POISSON POINT PROCESS MODELS SOLVE THE “PSEUDO-ABSENCE PROBLEM” FOR PRESENCE-ONLY DATA IN ECOLOGY

Warton, David I.; Shepherd, Leah C. Poisson point process models solve the “pseudo-absence problem” for presence-only data in ecology. Ann. Appl. Stat. 4 (2010), no. 3, 1383–1402. doi:10.1214/10-AOAS331. http://projecteuclid.org/euclid.aoas/1287409378.

“Pseudo-absences” is commonly used by ecologists to model species distribution so that researchers can apply traditional presence/absence regression methods. However, there are three main weaknesses of this approach. which are related to model specification, interpretation, and implementation. Warton and Shepherd proposed point process models as an appropriate tool for species distribution modeling of presence-only data, given that presence data are actually a set of locations. Assuming locations of point events are independent, the intensity at point is modeled as a function of explanatory variables. They also linked point process model to logistic regression approach, showing that when logistic regression model is applied with an increasing number of pseudo-absences, slope parameters will converge to the point process slope estimates. As an illustration, they constructed Poisson point process models for the intensity of Angophora constata records as a function of a set of explanatory data. They have summarized how point process model can address the three weakness shown by logistic regression approach:
Specification – Point process is a plausible model for the data generation mechanism for presence-only data, while logistic regression is coercing the data to fit the model rather than choosing a model that fits the original data.

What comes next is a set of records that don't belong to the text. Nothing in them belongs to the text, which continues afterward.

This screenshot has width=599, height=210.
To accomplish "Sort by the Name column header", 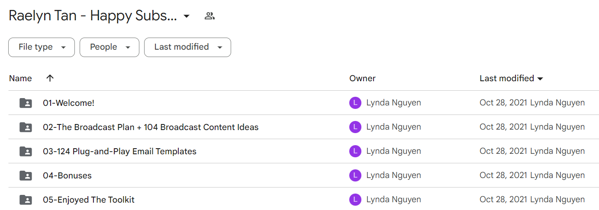I will (x=20, y=78).
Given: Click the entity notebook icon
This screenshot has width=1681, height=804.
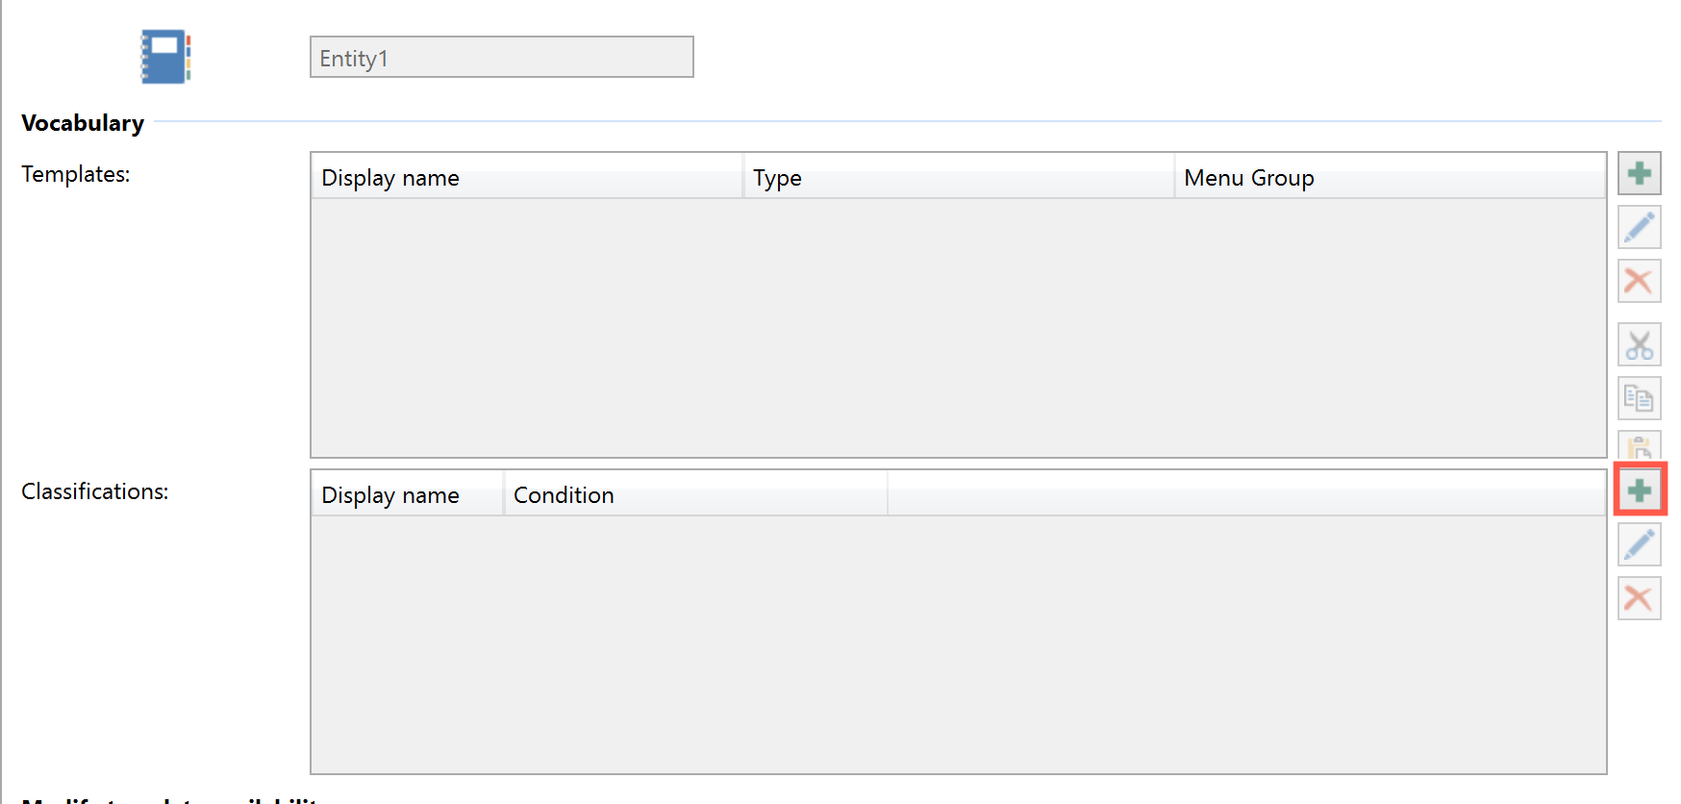Looking at the screenshot, I should 165,57.
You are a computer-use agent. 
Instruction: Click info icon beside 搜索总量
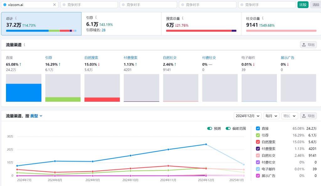[x=182, y=18]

Interpretation – the intensity at a point has a natural interpretation as the expected number of presence per unit area, which is not sensitive to choice of quadeature points.
Implementation – PPM offers a framework for choosing pseudo-absences, which is not available for logistic regression.
The point process model introduced by this paper directly addressed some key concerns that are currently raised by “pseudo-absence” approaches for species distribution modeling. Though the dependency of points, as the basic assumption by point process models, may result in some lack of fit for specific set of data, it can be addressed by modeling spatial clustering to fit spatial dependency. It would be great to see some example employing point process models with systematic consideration of sample bias, point independency analysis, modeling fitting, and model diagnose.